Blue Flavor

Learning from Architecture

April 20th, 2006 at 9:29 a.m.

These days, it seems that to be a web designer is to be an architect in networked space. It requires an analysis of the site, its environment, the technical and legal constraints associated, and of course, the people and how they are intended to use the final work.

I’m an architecture geek, and I’m not alone. I’ve talked with many web designers about the field, and found the same sort of fascination with the use of physical space. We envy architects, and some part of us identifies with the work of Santiago Calatrava, or Jørn Utzon, or maybe Mies van der Rohe, for creating designs that keep their luster over time. We build things that we hope will last for a year or two, maybe, while great works of architecture are lasting, living testaments to good design.
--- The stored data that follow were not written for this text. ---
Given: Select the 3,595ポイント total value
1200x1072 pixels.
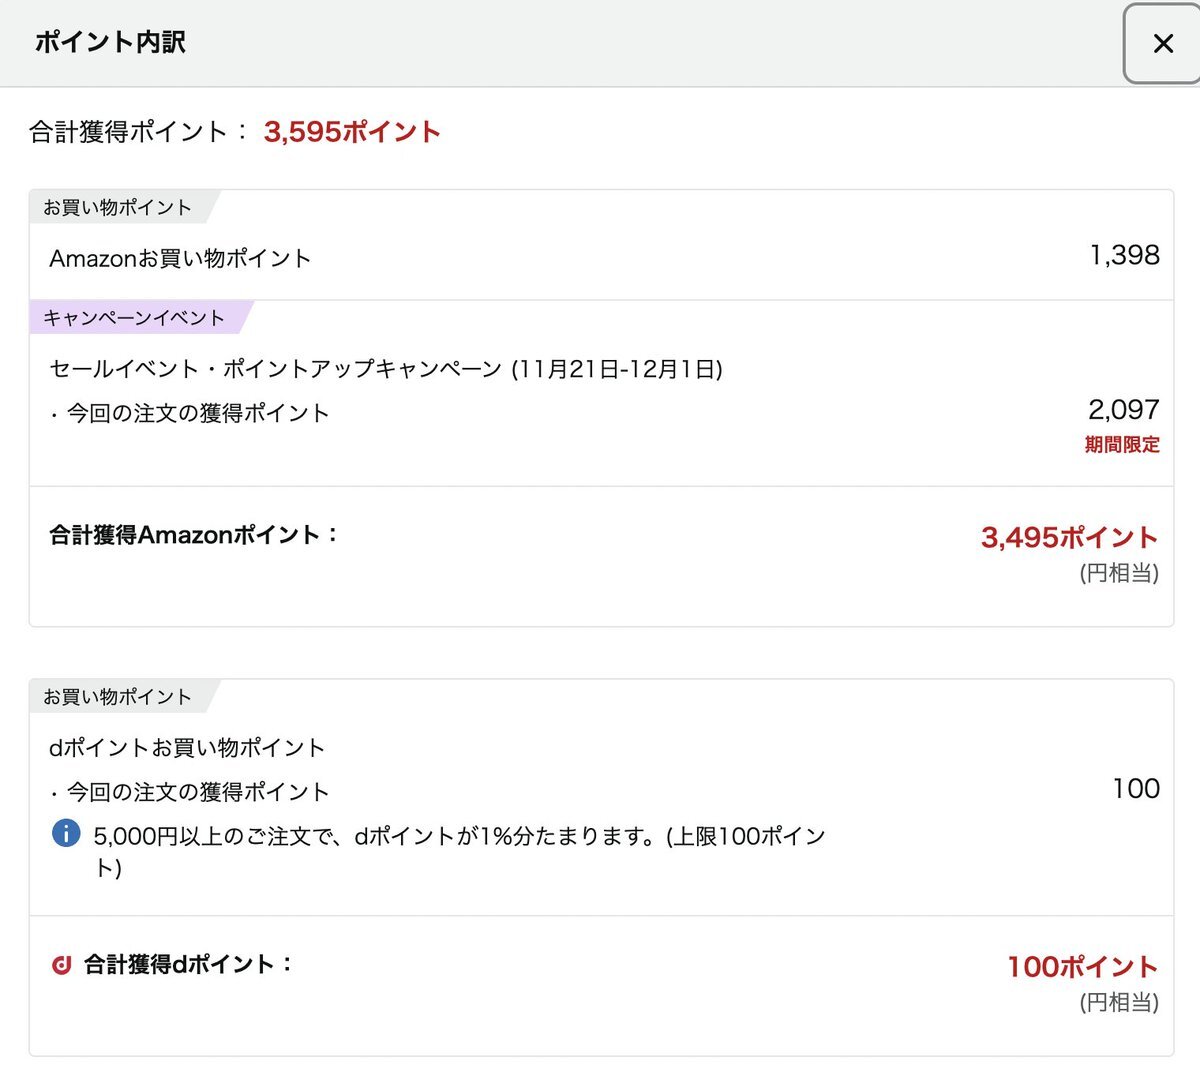Looking at the screenshot, I should (x=352, y=132).
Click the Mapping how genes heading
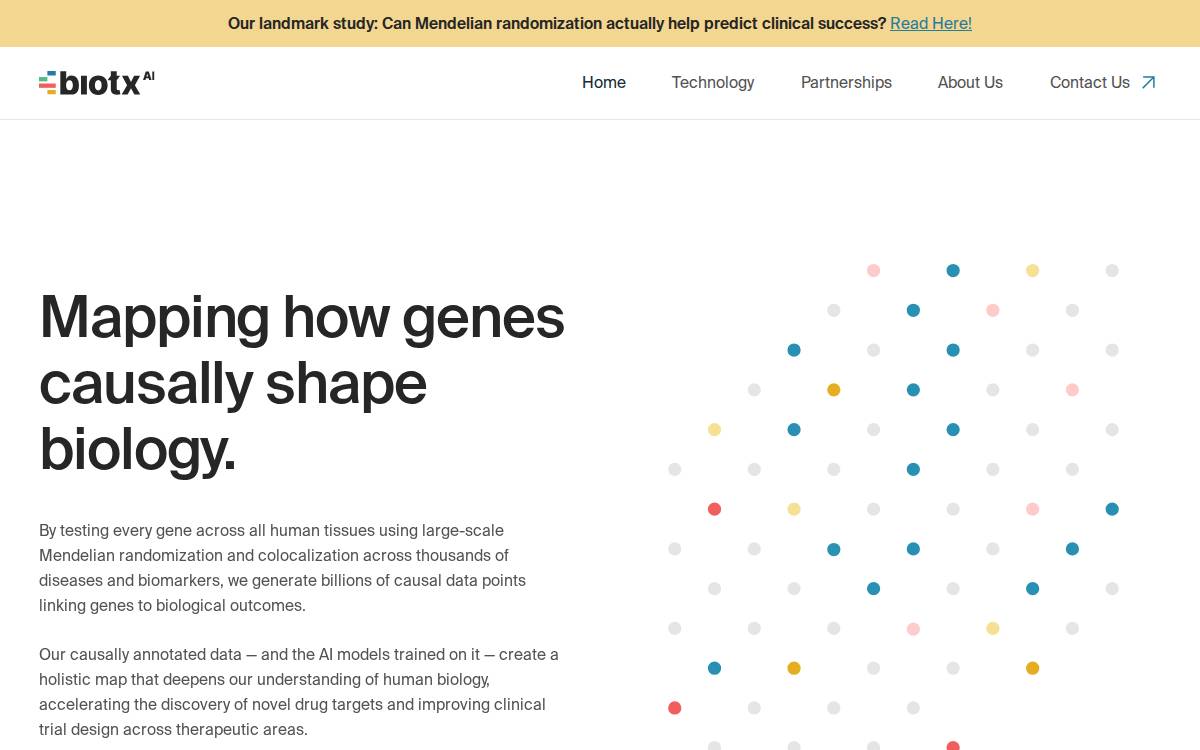Image resolution: width=1200 pixels, height=750 pixels. point(302,383)
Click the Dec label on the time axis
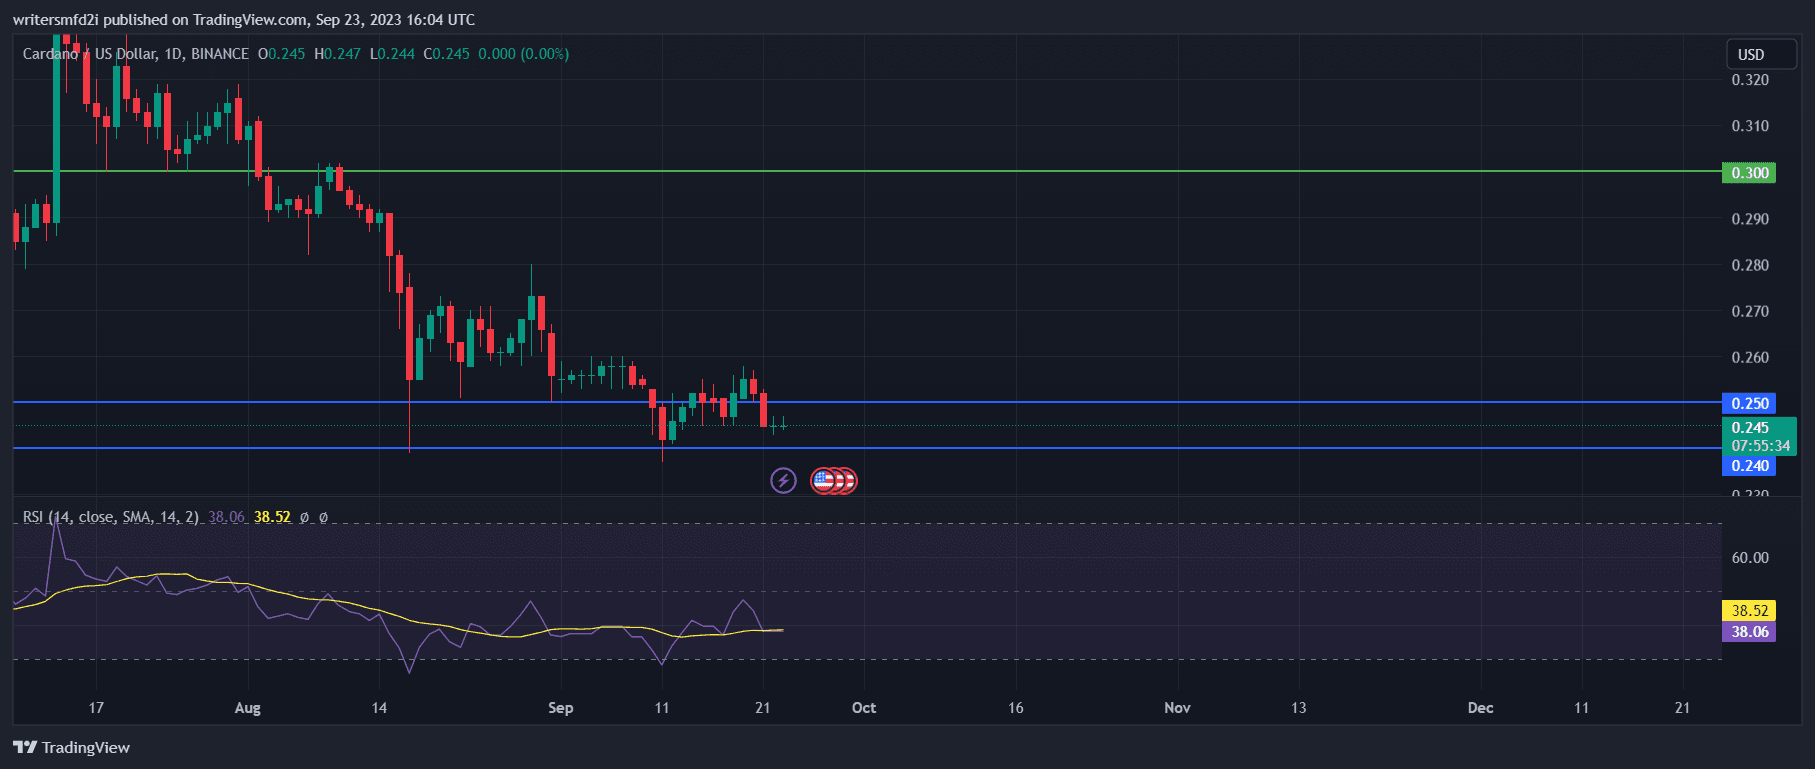Viewport: 1815px width, 769px height. [1480, 708]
When we defend our work, we talk about the values of cardboard boxes compared to the palace at Versailles. Some have even built their own clubs or salons on Second Life, in a nod to uniting physical and virtual spaces. What connects us as architects of the virtual space with architects of the physical space is inescapable, and what we can learn from those architects who came up with T-squares and angled desks is immeasurable. Here are but three examples of what I’m talking about.

Encourage connections

I worked for a while in the Frank Gehry-designed Stata Center. His stated intention in creating this building was to foster interaction between the various organizations within the building, if only by keeping them from indulging in the familiar, linear, parallel pathways that prevented many of those connections from happening in the old Technology Square buildings.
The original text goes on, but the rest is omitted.